To become different from what we are, we must have some awareness of what we are. – Bruce Lee
About 2005 at the rib cook-off in Sparks, NV.
By March 2009, I weight 250 pounds and my hypertension and gout were nonexistent. Imagine spending a decade with a 150 pound backpack on, trying to navigate the challenges of your life? Getting the weight off increased my energy level and self-confidence.
I look at pictures of me from March 2007 and it is hard to believe I was once that big. At nearly 400 pounds, I suffered from hypertension, gout, depression and joint pain. I’m shocked that I never had a heart attack. A year earlier, I went blind in one eye and went to a doctor. He said my blood pressure was 200/140 – a stroke waiting to happen. And in case that wasn’t enough, I had been dealing with systemic lupus erythematosis for my entire adult life.
And I was not happy. The jolly fat man? Screw that! I was angry, alienated and had no sense of self worth. My emotional state was built upon many negative relationships and beliefs burdening me.
My wife left me March 2007 and, while the end of my marriage inflicted much emotional pain on me, the incident led to massive changes in my life emotionally, spiritually, and physically.
This blog is about the physical part. But I can’t address the one without the other two.
By March 2009, I was 250 pounds. My blood pressure dropped to near-normal numbers. I no longer had gout attacks and, while I still suffer from depression, it was not like it was before. The changes I have made are huge, including going to college to earn a degree.
This blog is about that journey, the advice I picked up on the way and what I plan for the future.
Paul in 2013
I started college spring 2009. I graduate this spring. The trip has been wonderful, full of challenges. But, at 44, college life has led to a bit of a weight-gain rebound. As of today, I weight 286. So I want to get back to 250 – by April — and then work my way down to 225. Anything below that weight and I look like skin and bones.
While I work out, I have not been regular about it. Sometimes class coursework weighs me down. Other times, I just “don’t feel like it.” If you have tried to lose weight, you might know how that feels. A day off leads to a week off and then a month passes.
I begin the Cup Corps at the University of Nevada’s Lombardi Fitness Center on April 1. My goal is to drop to 250 before I start the class.
So I decided to join a class at the University of Nevada that prepares a person for Crossfit classes. I thought about joining the January class, but I am not in shape for that. However, I believe I can get in shape for the April program.
So my training started last night. One part of this blog will be posts of my workouts and diet. I intend to be brutally honest. I know, it sounds very narcissistic, but that is not why I am doing it. My first reason is that I need to be accountable to someone – or at least know someone is aware of what I am doing. I need some motivation to keep to my goals. The other reason is that many people have asked how I lost weight. I hope to discuss that in this blog and I hope my new workout routine and goals motivate and inspire others to set some fitness goals and work toward them.

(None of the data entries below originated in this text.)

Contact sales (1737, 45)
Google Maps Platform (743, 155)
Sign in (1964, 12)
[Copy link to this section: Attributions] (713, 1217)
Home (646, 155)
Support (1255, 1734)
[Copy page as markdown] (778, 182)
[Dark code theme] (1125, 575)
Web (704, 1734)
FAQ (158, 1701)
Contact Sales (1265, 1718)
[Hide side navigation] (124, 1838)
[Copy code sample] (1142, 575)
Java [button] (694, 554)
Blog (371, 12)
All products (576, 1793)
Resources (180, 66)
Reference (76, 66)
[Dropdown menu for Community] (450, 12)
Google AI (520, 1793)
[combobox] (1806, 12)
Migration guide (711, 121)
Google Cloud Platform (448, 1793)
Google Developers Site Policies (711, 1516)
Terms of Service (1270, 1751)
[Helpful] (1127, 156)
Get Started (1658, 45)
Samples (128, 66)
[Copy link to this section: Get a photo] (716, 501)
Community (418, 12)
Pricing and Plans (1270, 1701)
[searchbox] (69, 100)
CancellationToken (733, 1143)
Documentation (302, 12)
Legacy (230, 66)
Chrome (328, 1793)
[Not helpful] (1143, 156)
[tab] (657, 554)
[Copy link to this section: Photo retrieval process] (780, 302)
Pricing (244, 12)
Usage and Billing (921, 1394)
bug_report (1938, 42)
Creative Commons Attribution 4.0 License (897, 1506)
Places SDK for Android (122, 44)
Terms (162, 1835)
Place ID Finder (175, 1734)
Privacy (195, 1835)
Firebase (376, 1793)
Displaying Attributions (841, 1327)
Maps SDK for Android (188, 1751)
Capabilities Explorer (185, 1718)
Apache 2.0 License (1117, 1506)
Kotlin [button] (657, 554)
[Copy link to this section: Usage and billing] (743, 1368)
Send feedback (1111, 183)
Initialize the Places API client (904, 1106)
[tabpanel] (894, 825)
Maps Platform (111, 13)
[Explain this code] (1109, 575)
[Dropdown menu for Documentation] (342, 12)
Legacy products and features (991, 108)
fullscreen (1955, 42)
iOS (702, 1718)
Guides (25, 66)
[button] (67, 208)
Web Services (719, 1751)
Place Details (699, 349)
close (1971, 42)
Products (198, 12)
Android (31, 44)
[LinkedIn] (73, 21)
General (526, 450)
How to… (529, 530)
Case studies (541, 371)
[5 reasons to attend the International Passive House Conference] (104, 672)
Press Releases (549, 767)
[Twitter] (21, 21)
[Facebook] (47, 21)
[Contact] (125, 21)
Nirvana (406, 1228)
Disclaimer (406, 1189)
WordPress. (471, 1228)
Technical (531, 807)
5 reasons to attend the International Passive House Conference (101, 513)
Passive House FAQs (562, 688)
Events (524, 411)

I also plan to have reviews of fitness DVDs, books, motivational quotes and some of my thoughts about how the public unfairly judges overweight people.
Please join me on this journey. And share your goals in the comments section. You are not alone!
You must have dreams and goals if you are ever going to achieve anything in this world. – Lou Holtz
I am not a health expert. This blog shares information that I have found useful, but is not intended to replace professional medical advice. Speak to your doctor before starting any diet or exercise program. While I talk about supplements and diet, I believe strongly that modern medicine saved my life more than once. So do not take any of my experiences or comments as a substitute for professional health care.
Copyright 2013 Paul George
This is me in 2000 with my son. At 400 pounds, I was deeply concerned about how my health affected my children. However, I had no support to lose weight and did not have the motivation to get started.
2006. Living in Reno, my life seemed to be smoothing out. But in just a few months, I would suddenly be alone, homeless and alienated from my children. This is when my journey began.